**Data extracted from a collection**
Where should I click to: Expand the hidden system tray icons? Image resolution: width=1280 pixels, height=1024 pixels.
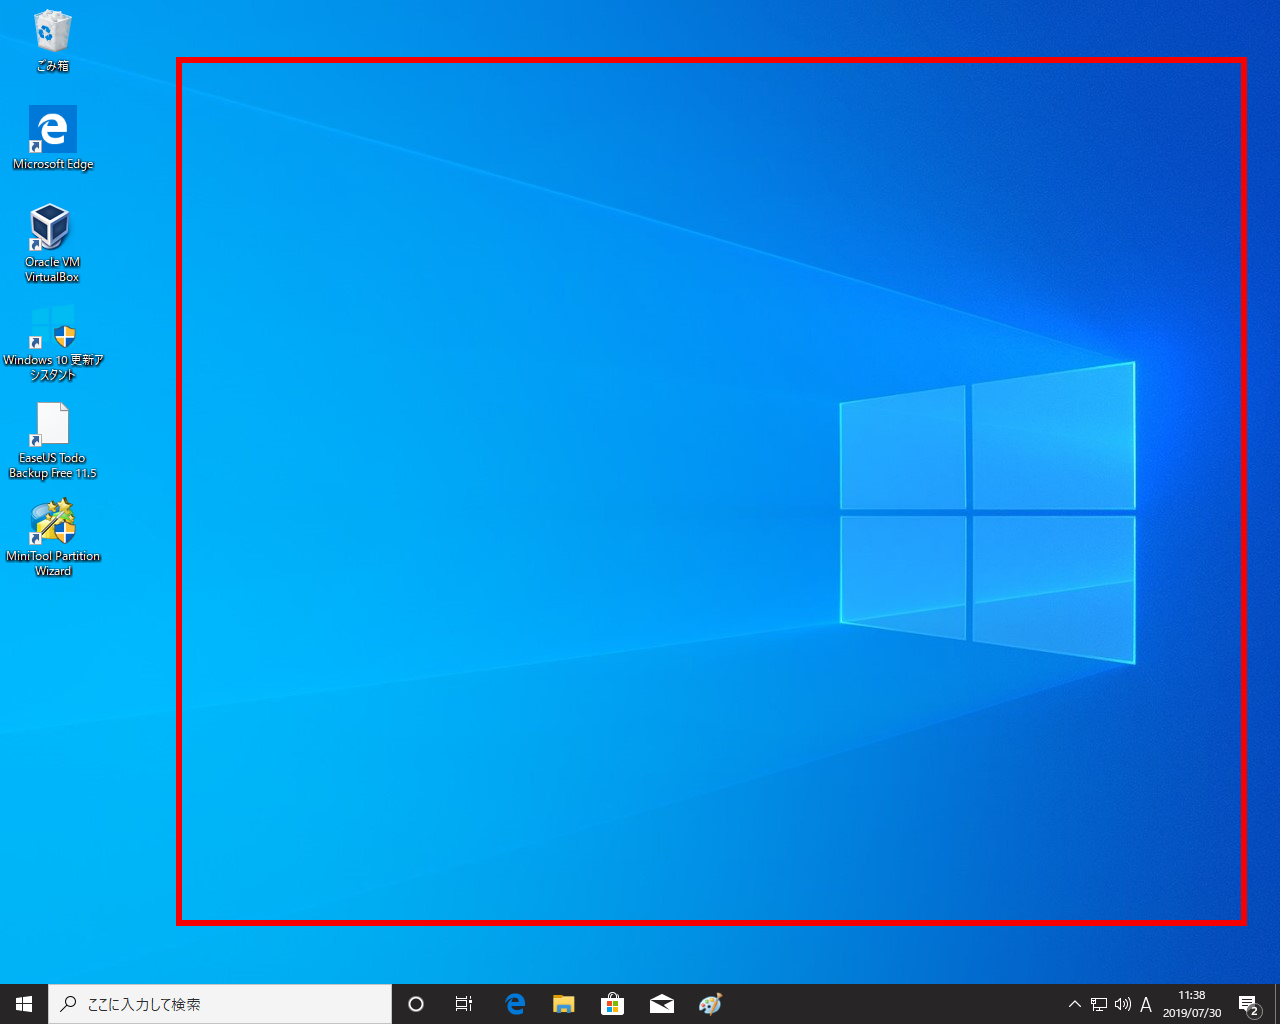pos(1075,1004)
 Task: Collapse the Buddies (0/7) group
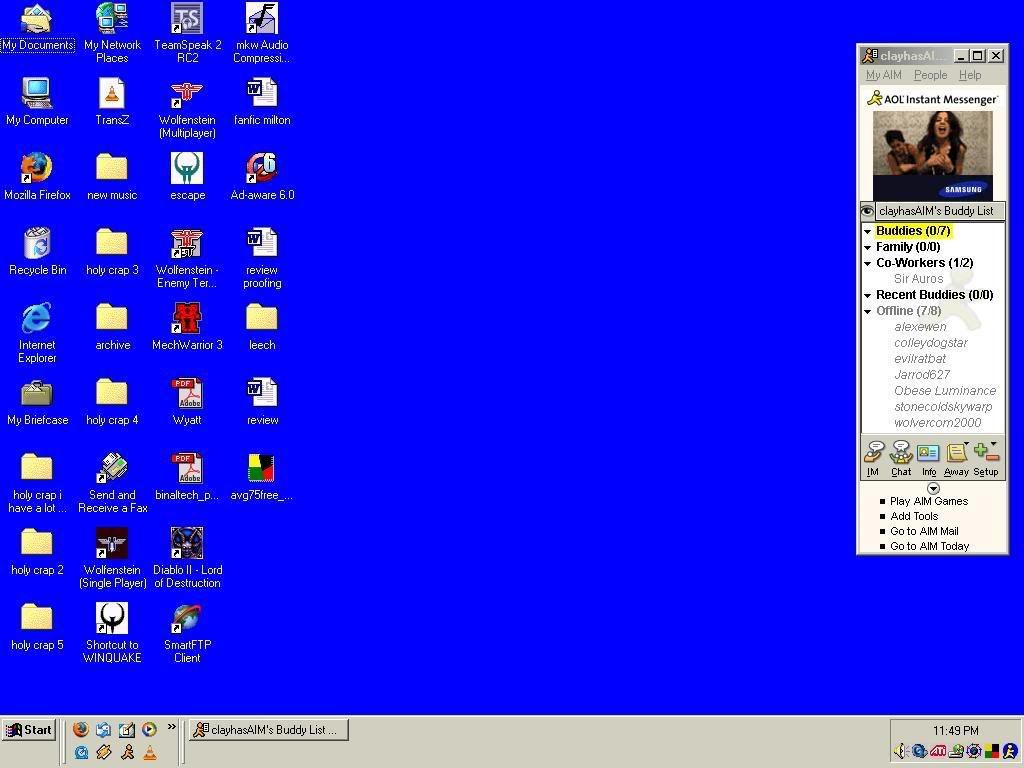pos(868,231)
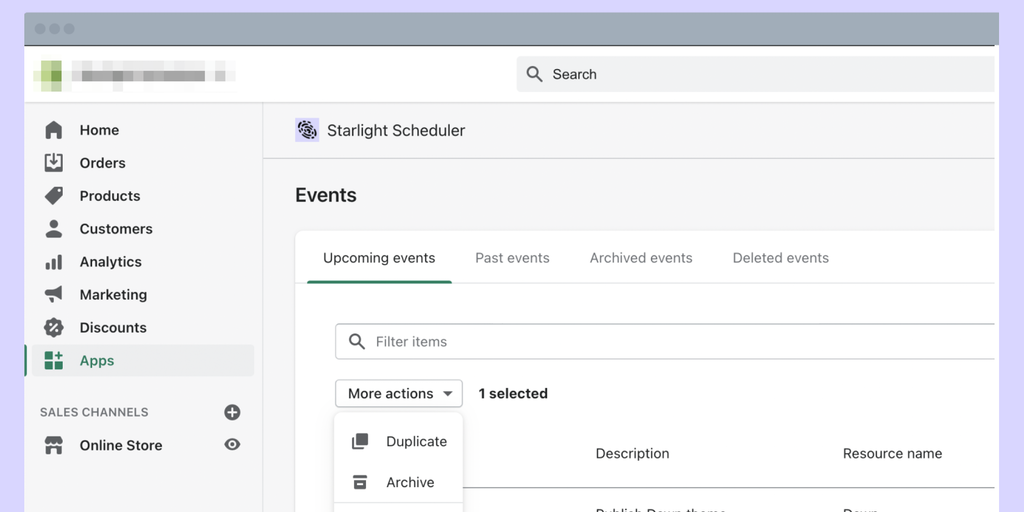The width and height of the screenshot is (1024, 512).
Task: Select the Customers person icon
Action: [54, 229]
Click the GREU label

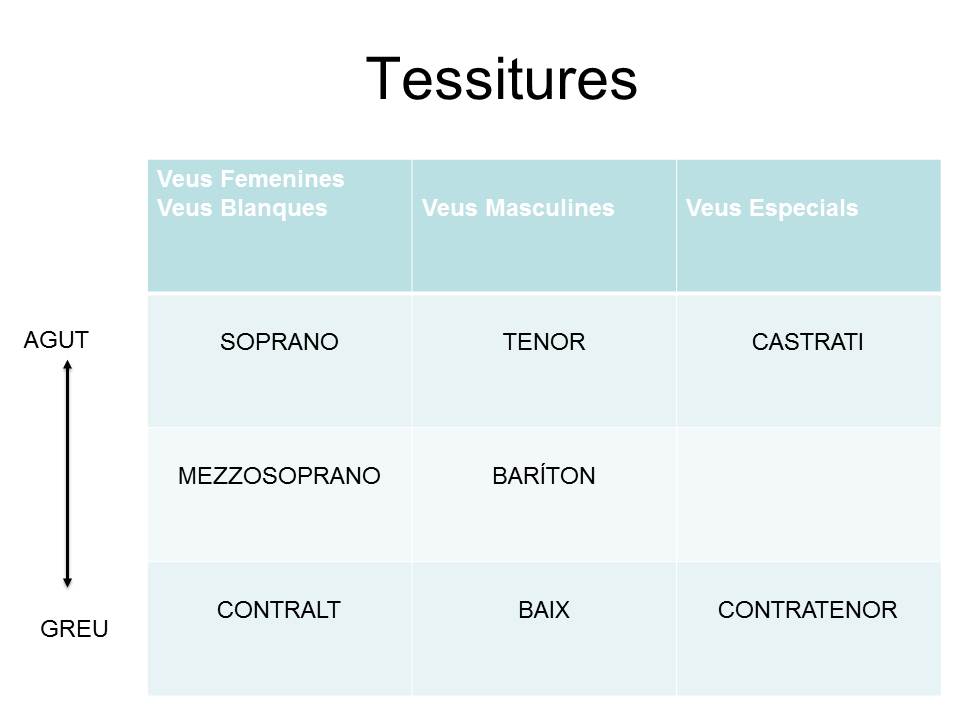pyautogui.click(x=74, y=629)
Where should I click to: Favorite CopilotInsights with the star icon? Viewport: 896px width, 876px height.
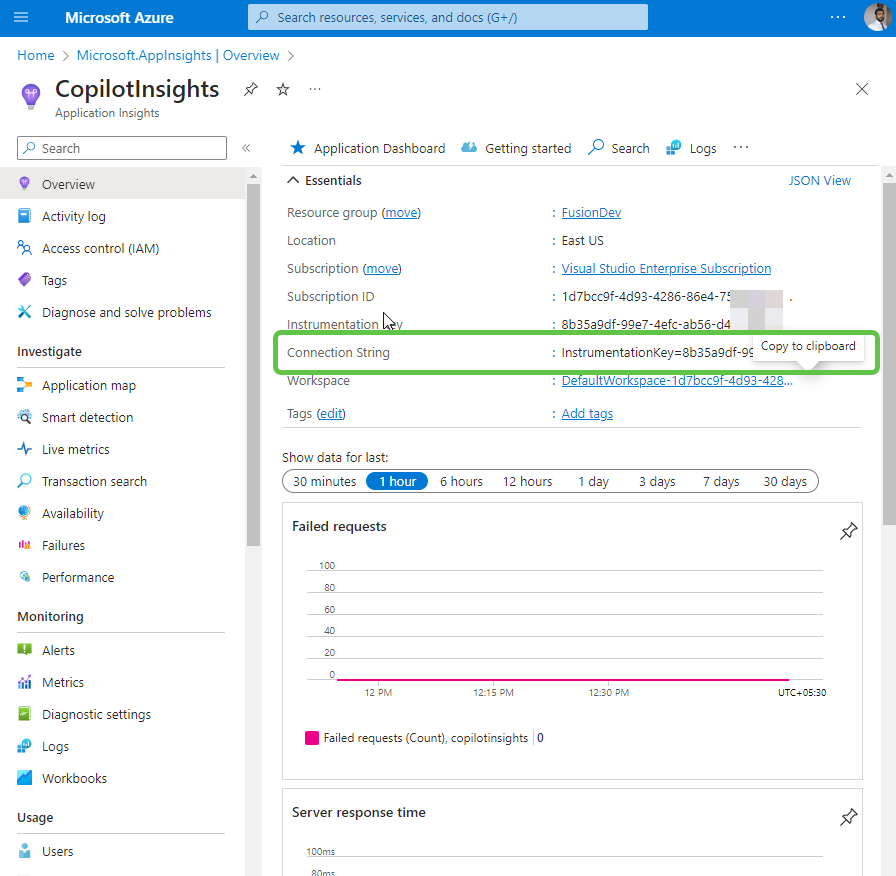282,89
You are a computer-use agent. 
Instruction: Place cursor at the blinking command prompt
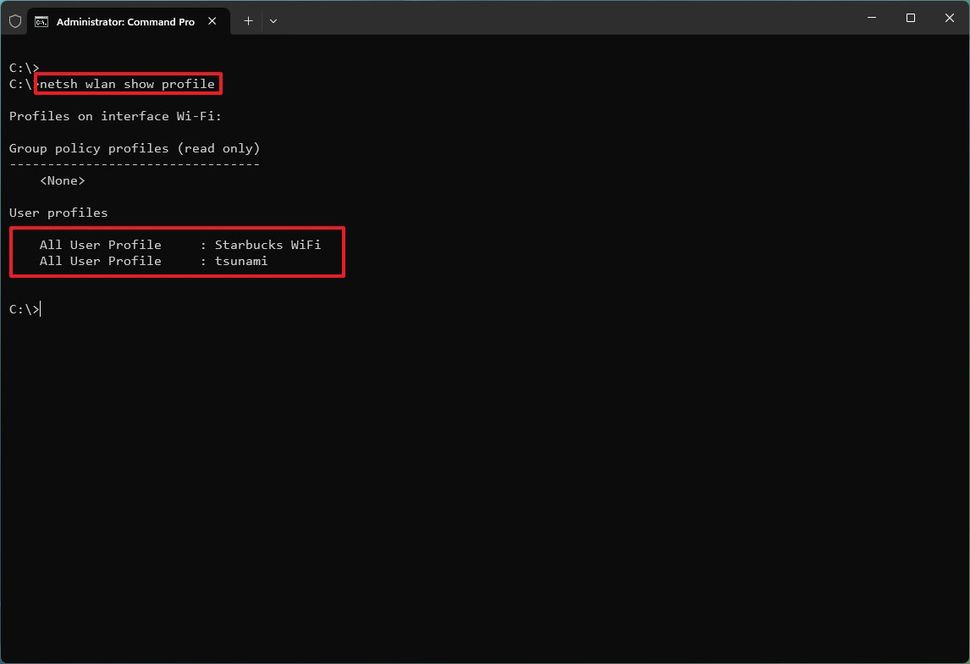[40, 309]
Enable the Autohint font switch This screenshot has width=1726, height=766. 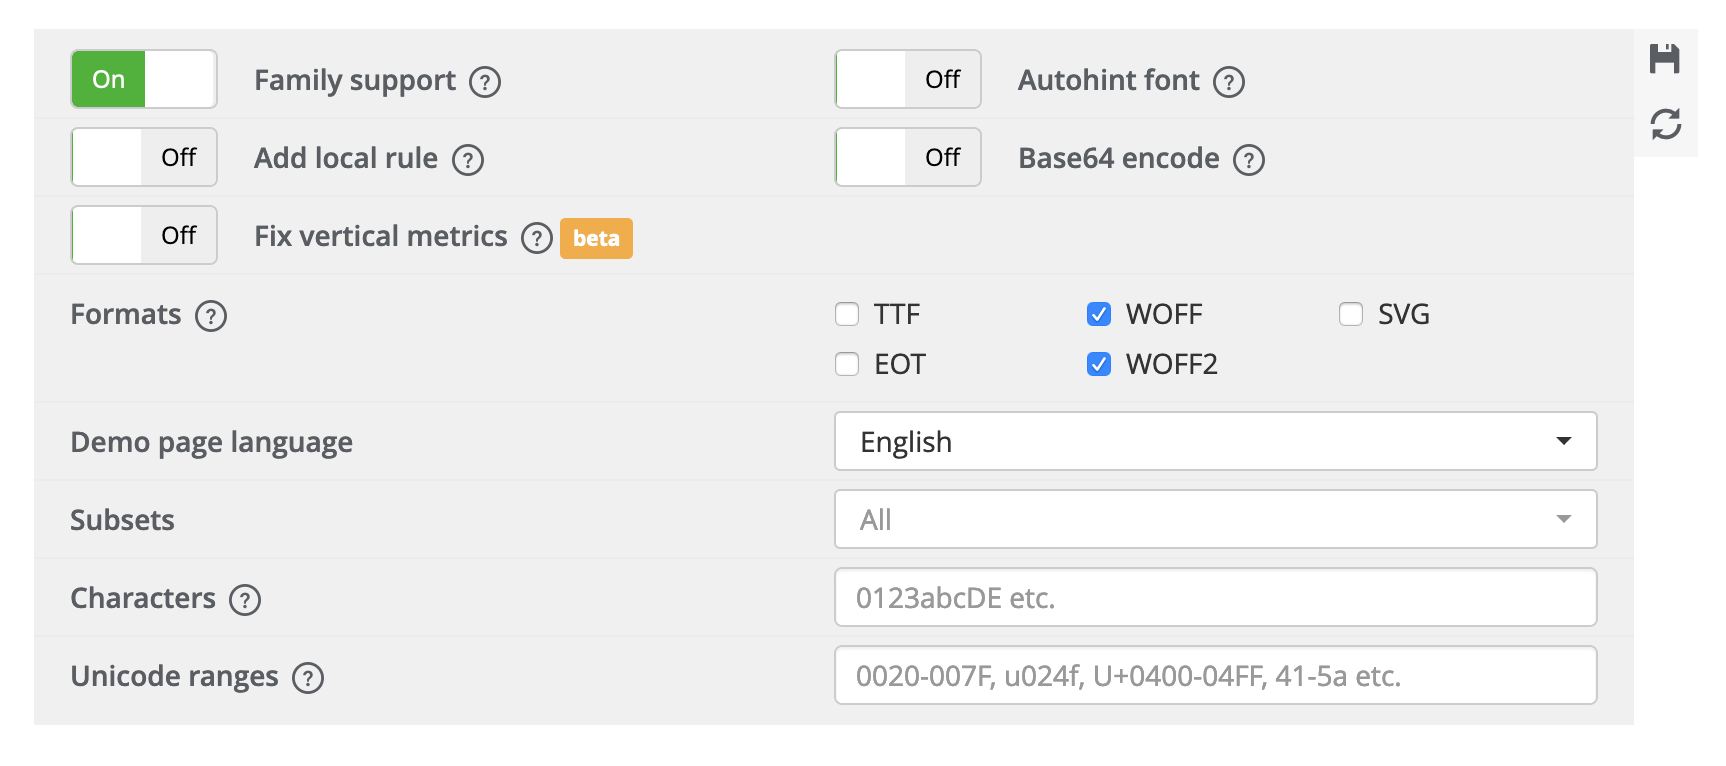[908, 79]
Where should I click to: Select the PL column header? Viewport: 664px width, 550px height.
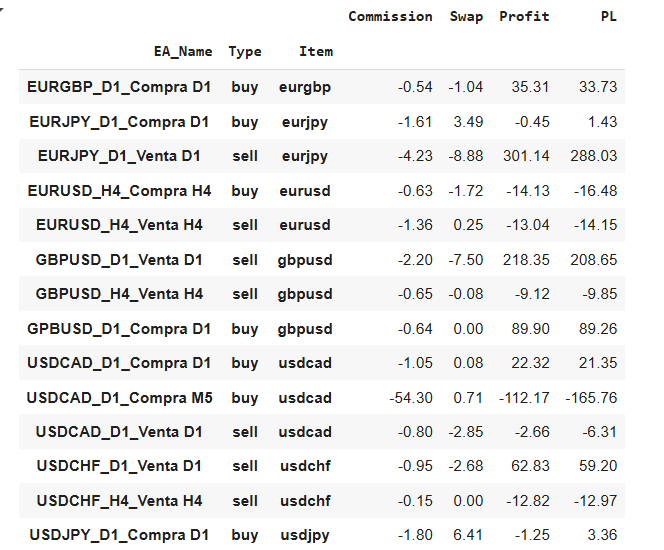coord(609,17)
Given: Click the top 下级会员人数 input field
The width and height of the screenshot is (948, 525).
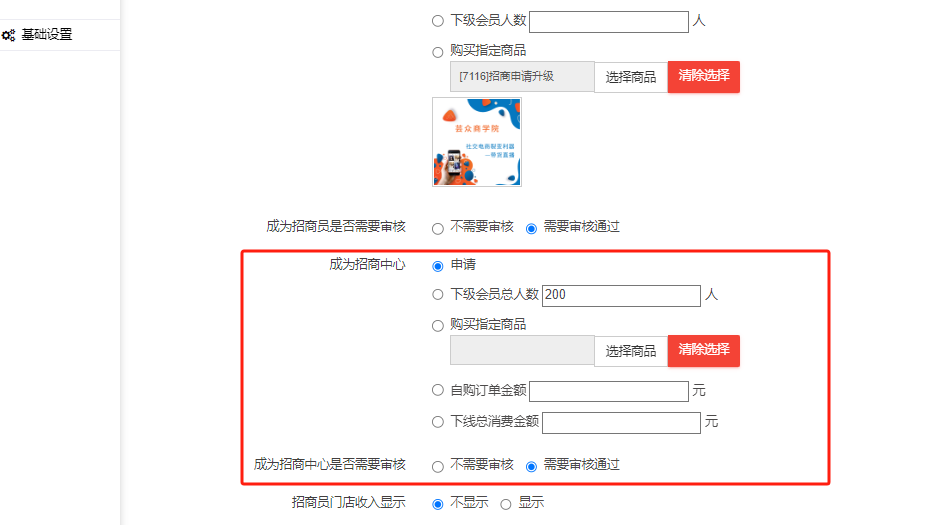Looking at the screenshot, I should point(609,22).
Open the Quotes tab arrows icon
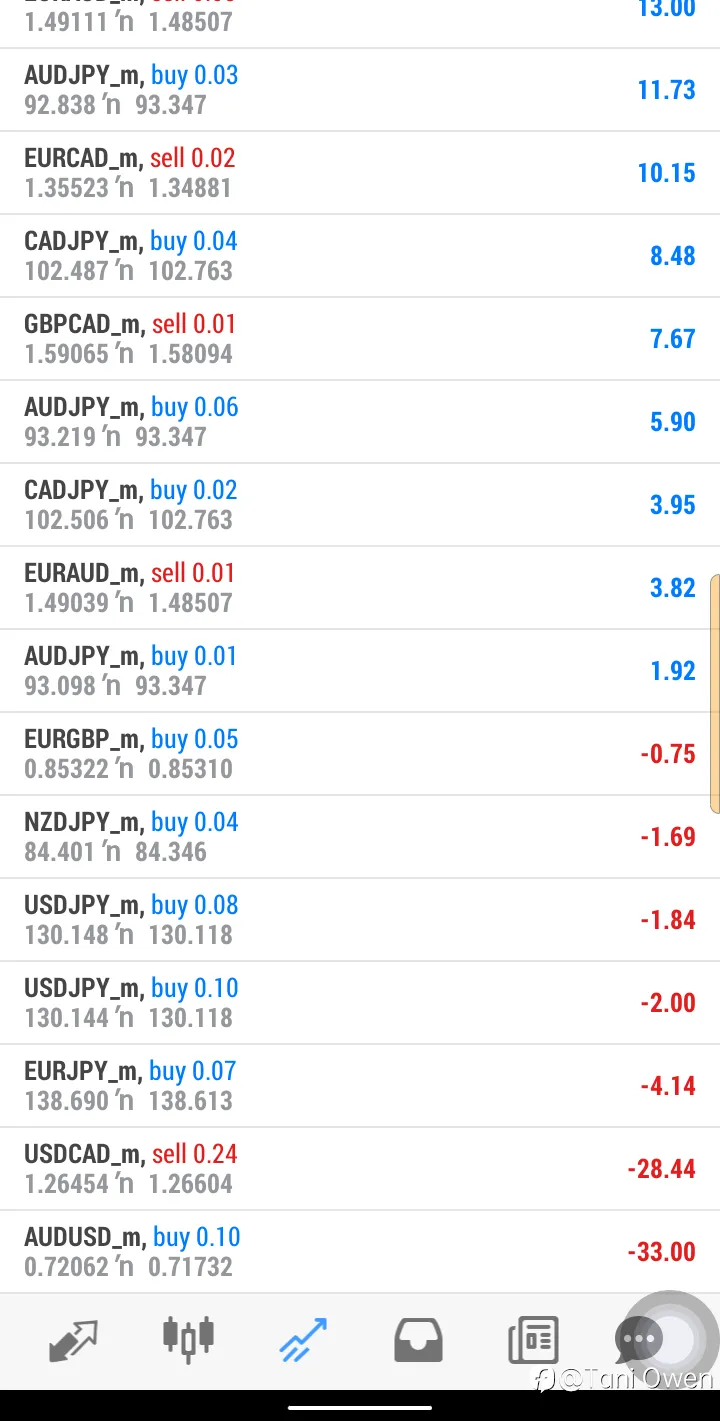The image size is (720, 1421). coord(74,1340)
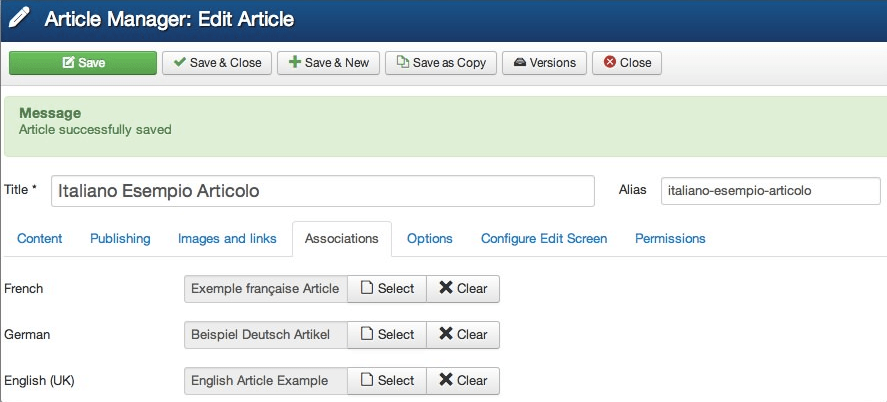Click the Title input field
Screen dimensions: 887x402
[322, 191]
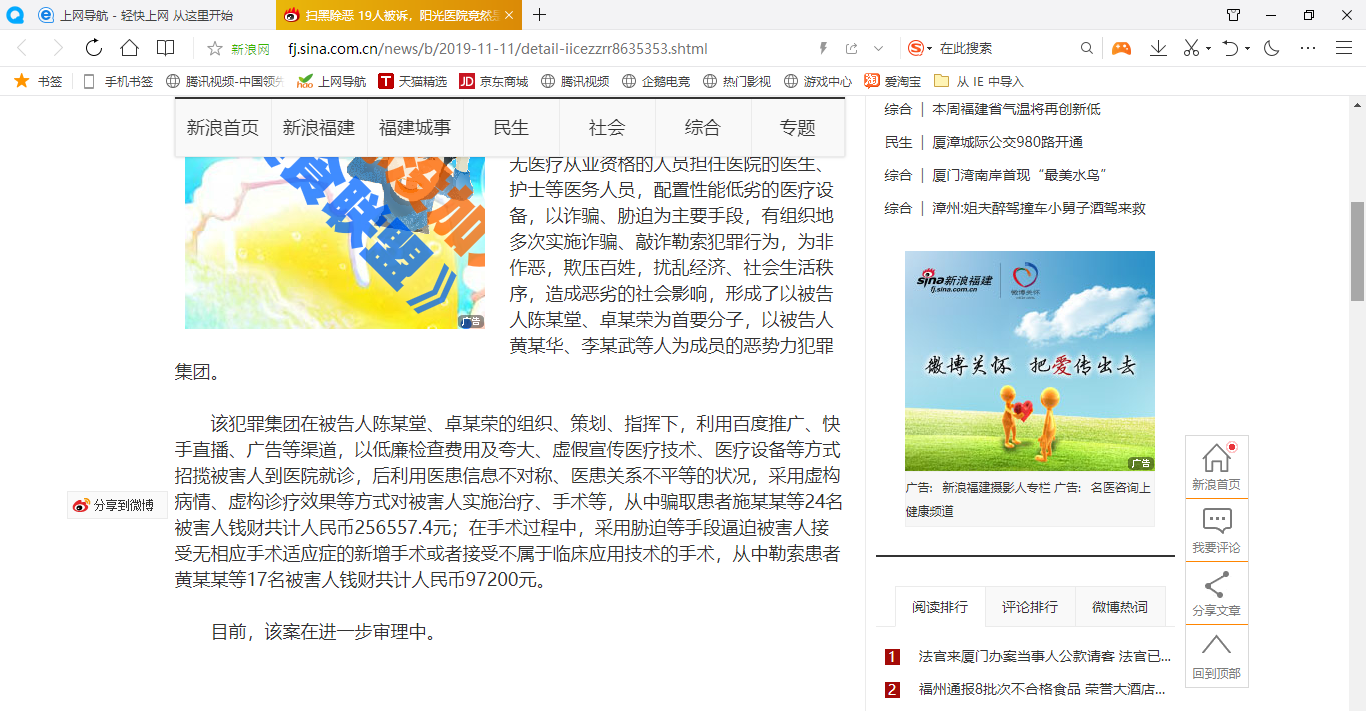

**Task prompt**
Write out the lines from the line with "Where should I click to: Select" through the end of the records exactly; do not include pictures or any other lines.

**Task answer**
Where should I click to: Select the PL column header? Viewport: 664px width, 550px height.
coord(609,17)
Given: Click the top 下级会员人数 input field
The width and height of the screenshot is (948, 525).
Looking at the screenshot, I should point(609,22).
Open the Quotes tab arrows icon
The image size is (720, 1421). coord(74,1340)
Click the Title input field
Screen dimensions: 887x402
[322, 191]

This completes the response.